Collected data entries
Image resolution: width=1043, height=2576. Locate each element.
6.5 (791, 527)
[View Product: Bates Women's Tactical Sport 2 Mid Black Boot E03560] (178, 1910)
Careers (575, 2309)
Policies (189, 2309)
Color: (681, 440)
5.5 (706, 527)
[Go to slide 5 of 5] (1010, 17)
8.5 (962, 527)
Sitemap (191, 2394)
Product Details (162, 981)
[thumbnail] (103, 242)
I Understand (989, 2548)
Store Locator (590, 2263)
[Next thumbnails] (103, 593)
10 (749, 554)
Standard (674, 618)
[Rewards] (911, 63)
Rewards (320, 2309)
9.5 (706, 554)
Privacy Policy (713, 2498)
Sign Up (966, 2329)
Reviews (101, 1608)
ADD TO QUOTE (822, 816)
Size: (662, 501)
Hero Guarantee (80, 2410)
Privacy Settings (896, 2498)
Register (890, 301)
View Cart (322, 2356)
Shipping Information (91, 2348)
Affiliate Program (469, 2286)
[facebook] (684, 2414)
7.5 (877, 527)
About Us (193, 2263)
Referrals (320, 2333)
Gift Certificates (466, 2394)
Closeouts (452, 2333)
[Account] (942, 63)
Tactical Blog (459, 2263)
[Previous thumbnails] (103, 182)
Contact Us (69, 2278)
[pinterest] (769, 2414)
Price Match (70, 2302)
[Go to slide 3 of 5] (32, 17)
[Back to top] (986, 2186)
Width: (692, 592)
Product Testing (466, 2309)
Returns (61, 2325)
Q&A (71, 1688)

__WHAT YOU SHOULD DO__
Return all lines from the data that include the string "Product".

__SOLUTION TO THE PROBLEM__
[View Product: Bates Women's Tactical Sport 2 Mid Black Boot E03560] (178, 1910)
Product Details (162, 981)
Product Testing (466, 2309)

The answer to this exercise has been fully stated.